The Bit Most Programmes Skip: Briefing Your Judges

Entry guidelines. Rubrics. Assignment logic. Platform access. All of that can be perfect — and still fall apart if judges haven't been properly briefed before they start.

A judge briefing doesn't need to be long. It needs to cover:

  • The programme's purpose and what you're looking for
  • The scoring criteria and what each level means
  • The timeline: when the window opens, when scores are due, and whether there's a moderation stage
  • Who to contact for technical issues and who to contact for scoring questions
  • Any specific sensitivities — work that may be distressing, topics that require particular care

Five minutes of reading before the window opens is worth hours of confusion during it. Write the briefing as if the person reading it has never judged anything before.

A Note on Feedback

If your programme offers feedback to unsuccessful applicants, that's a significant commitment. Make sure your judges are aware they are required to do this from the outset.

Feedback requires judges to write in complete sentences. It requires enough detail to be useful without being so detailed it takes twenty minutes per entry. It requires your rubric to be specific enough to generate actionable commentary. And it requires someone to review the feedback before it goes out, because judges occasionally write things that they shouldn't!

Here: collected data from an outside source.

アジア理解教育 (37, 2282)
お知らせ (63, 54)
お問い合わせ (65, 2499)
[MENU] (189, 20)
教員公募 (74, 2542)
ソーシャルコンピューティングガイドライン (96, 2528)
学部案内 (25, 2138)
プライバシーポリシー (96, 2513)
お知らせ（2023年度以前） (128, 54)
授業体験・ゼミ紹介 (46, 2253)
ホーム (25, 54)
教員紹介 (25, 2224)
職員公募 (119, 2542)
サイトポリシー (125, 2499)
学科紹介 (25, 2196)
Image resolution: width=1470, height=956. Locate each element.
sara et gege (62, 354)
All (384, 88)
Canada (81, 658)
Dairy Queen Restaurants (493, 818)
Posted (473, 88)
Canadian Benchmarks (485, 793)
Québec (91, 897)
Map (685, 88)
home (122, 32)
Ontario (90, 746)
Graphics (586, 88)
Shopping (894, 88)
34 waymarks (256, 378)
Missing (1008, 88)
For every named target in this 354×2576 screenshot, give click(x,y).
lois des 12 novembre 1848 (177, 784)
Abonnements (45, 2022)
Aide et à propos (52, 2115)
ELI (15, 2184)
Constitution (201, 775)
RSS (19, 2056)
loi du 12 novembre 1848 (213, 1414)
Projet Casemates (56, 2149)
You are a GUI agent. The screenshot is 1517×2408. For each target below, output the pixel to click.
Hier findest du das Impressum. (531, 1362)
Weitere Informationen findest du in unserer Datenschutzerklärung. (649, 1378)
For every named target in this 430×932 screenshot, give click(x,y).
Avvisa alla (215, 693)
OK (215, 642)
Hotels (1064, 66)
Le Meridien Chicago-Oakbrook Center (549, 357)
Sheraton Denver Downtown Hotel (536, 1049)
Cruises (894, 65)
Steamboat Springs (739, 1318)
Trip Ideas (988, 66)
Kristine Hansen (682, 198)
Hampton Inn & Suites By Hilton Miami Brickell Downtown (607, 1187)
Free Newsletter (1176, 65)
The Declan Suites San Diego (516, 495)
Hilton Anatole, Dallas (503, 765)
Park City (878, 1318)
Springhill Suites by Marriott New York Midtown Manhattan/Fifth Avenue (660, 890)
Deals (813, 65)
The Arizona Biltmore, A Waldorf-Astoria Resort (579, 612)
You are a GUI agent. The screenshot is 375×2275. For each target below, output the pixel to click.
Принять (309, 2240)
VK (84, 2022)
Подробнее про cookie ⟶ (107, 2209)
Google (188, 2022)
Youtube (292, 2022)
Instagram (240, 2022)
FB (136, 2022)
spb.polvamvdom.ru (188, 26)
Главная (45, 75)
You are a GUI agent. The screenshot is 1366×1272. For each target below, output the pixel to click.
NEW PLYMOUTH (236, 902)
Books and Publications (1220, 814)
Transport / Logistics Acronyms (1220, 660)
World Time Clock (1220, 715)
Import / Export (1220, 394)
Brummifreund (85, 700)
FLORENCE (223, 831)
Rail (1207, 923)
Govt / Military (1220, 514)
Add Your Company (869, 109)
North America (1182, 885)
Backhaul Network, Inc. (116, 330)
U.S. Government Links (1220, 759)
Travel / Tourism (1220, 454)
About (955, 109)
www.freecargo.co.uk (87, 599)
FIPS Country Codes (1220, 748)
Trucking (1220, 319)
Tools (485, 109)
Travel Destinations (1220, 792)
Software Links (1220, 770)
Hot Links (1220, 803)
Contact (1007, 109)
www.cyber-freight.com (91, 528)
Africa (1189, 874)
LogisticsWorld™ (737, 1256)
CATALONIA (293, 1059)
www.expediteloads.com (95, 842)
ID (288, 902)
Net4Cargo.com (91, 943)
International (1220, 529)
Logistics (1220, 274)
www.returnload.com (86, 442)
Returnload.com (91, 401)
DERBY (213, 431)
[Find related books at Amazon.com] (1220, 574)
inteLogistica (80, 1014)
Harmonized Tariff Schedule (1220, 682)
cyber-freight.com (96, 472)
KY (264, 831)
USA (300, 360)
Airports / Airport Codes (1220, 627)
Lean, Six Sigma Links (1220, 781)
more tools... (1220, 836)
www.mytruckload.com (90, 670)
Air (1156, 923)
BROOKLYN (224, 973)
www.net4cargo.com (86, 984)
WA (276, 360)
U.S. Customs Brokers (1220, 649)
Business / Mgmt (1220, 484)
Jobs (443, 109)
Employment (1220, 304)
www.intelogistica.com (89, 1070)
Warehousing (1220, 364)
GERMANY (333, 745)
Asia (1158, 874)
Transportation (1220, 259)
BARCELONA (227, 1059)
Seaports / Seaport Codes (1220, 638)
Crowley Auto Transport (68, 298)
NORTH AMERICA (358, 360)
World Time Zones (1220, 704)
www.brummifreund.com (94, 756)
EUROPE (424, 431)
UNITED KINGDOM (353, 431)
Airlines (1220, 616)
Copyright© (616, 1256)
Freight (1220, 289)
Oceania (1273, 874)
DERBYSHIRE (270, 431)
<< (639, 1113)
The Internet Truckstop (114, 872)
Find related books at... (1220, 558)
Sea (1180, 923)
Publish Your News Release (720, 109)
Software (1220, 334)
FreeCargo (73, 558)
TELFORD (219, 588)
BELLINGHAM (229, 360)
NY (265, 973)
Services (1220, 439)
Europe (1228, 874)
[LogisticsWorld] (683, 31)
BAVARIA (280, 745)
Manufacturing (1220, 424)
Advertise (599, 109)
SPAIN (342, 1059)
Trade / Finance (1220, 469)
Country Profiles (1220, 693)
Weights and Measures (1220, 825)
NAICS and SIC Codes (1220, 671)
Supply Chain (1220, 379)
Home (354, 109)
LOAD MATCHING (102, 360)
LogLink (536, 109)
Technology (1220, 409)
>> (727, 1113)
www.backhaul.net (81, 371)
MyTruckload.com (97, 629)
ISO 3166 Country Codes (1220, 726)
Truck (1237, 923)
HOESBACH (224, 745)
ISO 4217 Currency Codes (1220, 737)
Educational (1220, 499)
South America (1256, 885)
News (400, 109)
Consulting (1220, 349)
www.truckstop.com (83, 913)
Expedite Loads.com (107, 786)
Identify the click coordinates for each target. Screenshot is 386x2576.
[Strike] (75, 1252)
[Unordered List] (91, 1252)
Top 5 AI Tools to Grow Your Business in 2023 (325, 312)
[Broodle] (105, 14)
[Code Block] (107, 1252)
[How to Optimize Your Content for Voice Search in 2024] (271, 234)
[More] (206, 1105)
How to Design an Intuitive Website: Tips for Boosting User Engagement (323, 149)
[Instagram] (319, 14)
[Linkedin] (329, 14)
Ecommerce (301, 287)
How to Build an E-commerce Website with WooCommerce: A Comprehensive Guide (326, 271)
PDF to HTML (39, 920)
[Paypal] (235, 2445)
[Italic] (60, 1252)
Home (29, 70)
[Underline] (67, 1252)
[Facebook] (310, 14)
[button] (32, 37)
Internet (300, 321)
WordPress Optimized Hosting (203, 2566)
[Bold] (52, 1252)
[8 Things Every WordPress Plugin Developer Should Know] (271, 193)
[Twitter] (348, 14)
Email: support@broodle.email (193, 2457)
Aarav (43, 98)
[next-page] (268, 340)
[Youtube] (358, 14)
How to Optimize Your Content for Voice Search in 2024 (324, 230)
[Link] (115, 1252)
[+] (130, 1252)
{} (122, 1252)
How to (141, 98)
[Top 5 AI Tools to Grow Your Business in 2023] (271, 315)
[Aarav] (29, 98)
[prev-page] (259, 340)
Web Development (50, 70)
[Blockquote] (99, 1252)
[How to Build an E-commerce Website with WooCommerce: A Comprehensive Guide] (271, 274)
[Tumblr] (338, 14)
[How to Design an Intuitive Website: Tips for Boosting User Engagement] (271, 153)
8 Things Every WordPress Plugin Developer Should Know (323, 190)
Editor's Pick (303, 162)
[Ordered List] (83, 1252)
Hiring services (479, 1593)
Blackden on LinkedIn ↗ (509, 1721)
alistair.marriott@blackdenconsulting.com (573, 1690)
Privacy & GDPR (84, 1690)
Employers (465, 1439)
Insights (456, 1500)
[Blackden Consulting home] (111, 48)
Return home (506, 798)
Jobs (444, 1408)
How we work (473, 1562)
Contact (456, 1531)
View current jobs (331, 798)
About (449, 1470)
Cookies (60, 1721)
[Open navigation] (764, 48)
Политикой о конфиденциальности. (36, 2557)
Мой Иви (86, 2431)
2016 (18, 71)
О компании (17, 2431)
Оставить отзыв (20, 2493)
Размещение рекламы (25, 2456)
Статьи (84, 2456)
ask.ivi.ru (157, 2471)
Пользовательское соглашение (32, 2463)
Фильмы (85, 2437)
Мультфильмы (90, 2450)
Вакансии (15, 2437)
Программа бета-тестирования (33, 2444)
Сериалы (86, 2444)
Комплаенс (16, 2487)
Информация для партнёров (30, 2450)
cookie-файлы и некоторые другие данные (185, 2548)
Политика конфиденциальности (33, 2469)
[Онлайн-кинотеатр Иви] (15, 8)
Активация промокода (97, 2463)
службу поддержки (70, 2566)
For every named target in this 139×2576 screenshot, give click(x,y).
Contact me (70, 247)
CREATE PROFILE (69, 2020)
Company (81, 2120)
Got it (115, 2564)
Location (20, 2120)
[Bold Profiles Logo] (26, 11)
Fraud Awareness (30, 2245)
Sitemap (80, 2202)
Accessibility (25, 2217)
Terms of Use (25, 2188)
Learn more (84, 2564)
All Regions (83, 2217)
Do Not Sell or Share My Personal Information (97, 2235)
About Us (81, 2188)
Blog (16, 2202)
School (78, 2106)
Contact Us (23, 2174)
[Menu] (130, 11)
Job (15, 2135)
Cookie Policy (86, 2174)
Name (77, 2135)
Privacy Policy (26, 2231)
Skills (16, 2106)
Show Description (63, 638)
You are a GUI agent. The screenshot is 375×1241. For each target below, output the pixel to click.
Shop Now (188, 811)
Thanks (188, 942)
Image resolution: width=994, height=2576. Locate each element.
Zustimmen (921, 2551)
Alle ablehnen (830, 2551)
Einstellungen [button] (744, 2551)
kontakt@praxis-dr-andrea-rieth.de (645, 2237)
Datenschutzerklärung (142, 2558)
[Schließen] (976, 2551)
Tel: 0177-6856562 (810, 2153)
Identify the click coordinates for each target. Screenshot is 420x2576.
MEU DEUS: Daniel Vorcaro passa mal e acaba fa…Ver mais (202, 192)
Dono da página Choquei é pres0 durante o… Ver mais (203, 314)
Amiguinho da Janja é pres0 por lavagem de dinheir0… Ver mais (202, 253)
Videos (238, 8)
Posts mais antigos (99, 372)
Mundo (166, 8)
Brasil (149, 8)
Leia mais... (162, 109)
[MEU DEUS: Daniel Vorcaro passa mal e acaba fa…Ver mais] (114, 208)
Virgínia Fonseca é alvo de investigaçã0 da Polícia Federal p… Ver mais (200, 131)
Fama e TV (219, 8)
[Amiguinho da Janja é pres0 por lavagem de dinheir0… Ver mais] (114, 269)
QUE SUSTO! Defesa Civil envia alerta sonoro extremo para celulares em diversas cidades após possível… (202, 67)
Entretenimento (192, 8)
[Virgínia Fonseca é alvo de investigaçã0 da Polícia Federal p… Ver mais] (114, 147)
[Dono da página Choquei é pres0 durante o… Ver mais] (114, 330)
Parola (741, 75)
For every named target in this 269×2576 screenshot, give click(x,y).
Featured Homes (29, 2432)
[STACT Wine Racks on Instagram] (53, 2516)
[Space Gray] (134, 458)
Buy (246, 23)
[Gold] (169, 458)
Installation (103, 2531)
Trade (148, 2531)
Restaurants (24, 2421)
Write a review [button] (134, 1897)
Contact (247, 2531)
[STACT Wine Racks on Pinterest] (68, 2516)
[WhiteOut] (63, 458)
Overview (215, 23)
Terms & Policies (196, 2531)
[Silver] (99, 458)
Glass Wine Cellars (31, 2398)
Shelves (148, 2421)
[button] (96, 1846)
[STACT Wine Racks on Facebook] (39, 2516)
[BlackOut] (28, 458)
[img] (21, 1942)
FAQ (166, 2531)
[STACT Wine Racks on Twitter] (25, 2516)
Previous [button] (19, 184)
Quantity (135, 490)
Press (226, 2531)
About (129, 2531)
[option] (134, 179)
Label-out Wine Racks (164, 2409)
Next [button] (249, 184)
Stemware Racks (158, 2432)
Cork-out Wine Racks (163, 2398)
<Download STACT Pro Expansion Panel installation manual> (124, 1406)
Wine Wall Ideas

If you're offering feedback, say so explicitly in your entry guidelines, build the time into your judging window, and set the expectation with judges before they start. Don't assume it'll happen naturally. It won't.

The Simple Version

Set entry guidelines. Assign entries thoughtfully. Give judges a rubric they can actually use. Put everything in one place. Brief them before the window opens.

None of this is complicated. But it does need to be done deliberately and before the entries arrive, not while you're trying to manage the panel at the same time.

The organisations that get judging right are usually the ones that treat the judge experience with the same care as the applicant experience. Your judges are doing you a favour. Return it.